# Document text:
'''
Tariff-exposed stocks feel the squeeze as trade war heats up - chof 360 news

By Medha Singh and Kanchana Chakravarty

(Reuters) -Shares of U.S. companies were under pressure after the latest escalation in Washington's trade war, with new tariffs on Canada and Mexico expected to hit earnings in several sectors, including automobiles, aerospace, retail and housing.

Economically sensitive stocks such as airlines and banks led declines on Wall Street's main indexes on Tuesday on the new tariffs. Monday, the benchmark S&P 500 suffered its worst day of this year after the U.S. tariffs were confirmed. [.N]

U.S. President Donald Trump imposed 25% tariffs on imports from Mexico and Canada, effective Tuesday. The action covers more than $900 billion worth of annual U.S. imports from the two countries.

Trump also doubled duties on Chinese imports to 20% to punish Beijing over the U.S. fentanyl overdose crisis. The cumulative duty comes on top of up to 25% tariffs imposed during his first term.

Canadian Prime Minister Justin Trudeau, speaking just hours after the U.S. tariffs took effect, announced immediate 25% tariffs on C$30 billion ($20.66 billion) of U.S. imports, with the potential to target an additional C$125 billion in 21 days if necessary.

China also responded with additional tariffs of 10%-15% on certain U.S. imports from March 10, while Mexico is poised to swiftly retaliate against its long-standing ally.
'''
Decide whether each statement below agrees with the tariff article, giving yes or no and quoting the words of the article that settle it. 1. The United States imposed 25% tariffs on imports from Mexico and Canada. 2. Trump tripled duties on Chinese imports. 3. China's additional tariffs on certain U.S. imports apply from March 10.

# Data block:
'''
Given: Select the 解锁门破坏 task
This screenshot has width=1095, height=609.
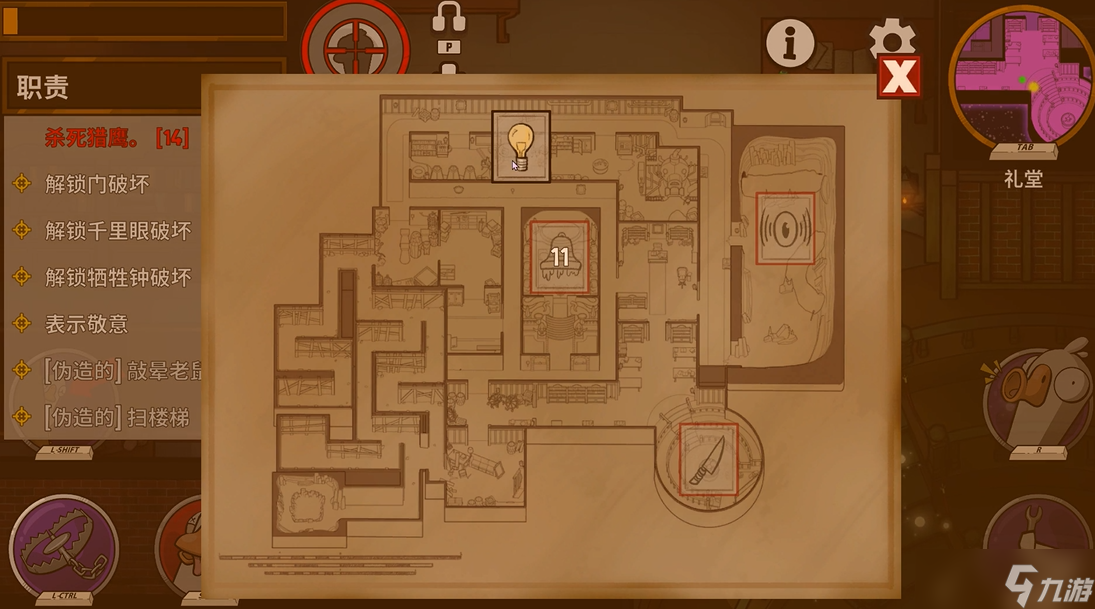Looking at the screenshot, I should [96, 184].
'''
# Worked solution:
1. Yes: "U.S. President Donald Trump imposed 25% tariffs on imports from Mexico and Canada, effective Tuesday."
2. No: "Trump also doubled duties on Chinese imports to 20%"
3. Yes: "China also responded with additional tariffs of 10%-15% on certain U.S. imports from March 10"